Acme Punched! is for people crazy about 2D animation. It may be enjoyed by beginners and others, but it is aimed at animators who know already something about the process of animation and the basics of character animation. In large part, it will attempt to provide a deep look into the problem solving that goes on in my head as I work out a scene, often in step-by-step posts that I will sometimes enter in "real time", without knowing in advance what the outcome will be. Mistakes and false starts will not only be included but emphasized, so that the creative process of animation will be portrayed realistically. And, while my own bias is for 2D drawn animation, many of the effects and principles discussed here can apply to CGI 3D animation as well. I hope the blog will prove useful and instructive for all.

-Jim Bradrick

Monday, July 30, 2018

No. 165, Gesture Drawing at the Old Ball Game

Baseball Drawing Fun



Yesterday I went with my wife and some friends to a local baseball game. The team is a collegiate woodbat team, a member of the West Coast League.  It was a beautiful baseball day, sunny and warm with a nice breeze.  I thought to take along my sketchbook to do some action gesture drawing.

Regular gesture drawing is usually done with a short pose of from one to three minutes.  I enjoy that, too, but what I call Action Gesture Drawing is not from any held poses at all. Your subjects are moving about all the time and unaware that they are being drawn.  This can be very difficult in activities where no one holds still at all, or hardly ever.  You see someone in conversation at a park, they actually are holding still, so you start a drawing and suddenly they shift their weight or otherwise change their pose.

Turns out, baseball is ideal for this. In baseball, as perhaps in cricket and a few other sports, the players repeat their poses many times: the batter takes his or her stance, the catcher squats down to give signals or receive the pitch, and the pitcher has a number of standard moves and poses in his repertoire.

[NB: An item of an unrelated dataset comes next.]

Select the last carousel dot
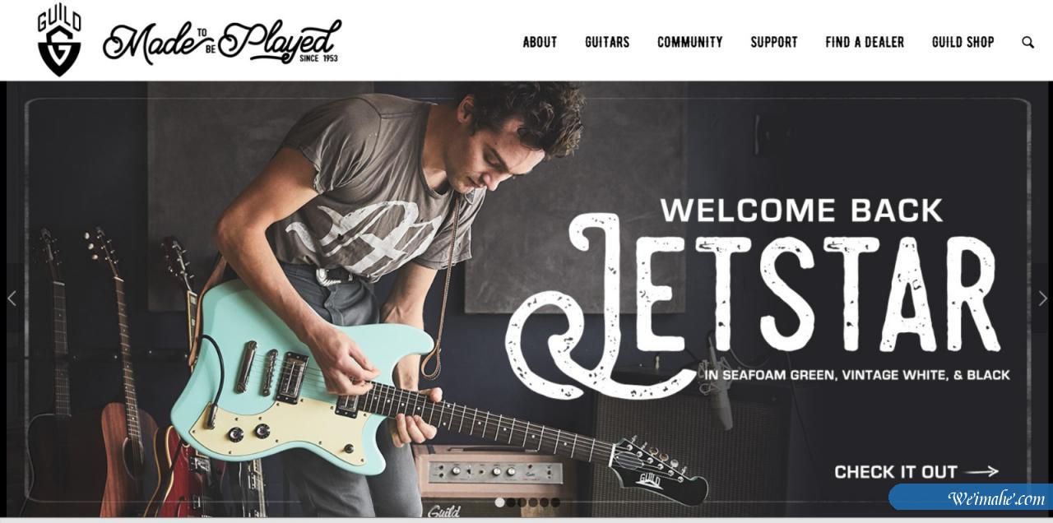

Just as batters and pitchers and fielders have to warm up before they are ready to play, so does the gesture artist need a few moments to get warmed up for a good session.  Here is my whole warmup page, so that you can see that there are bad drawings among the good.

My warmup page, showing some unsuccessful sketches.
Here are some of the better ones...

This right handed batter is ready for the pitch.  First I drew the angles of the forearms and the bat; the rest I filled in from repeated pitches.

I believe this was another right handed batter. he has swung at the ball and at this point has already let go of the bat with his right hand. His whole right arm is hidden behind his body.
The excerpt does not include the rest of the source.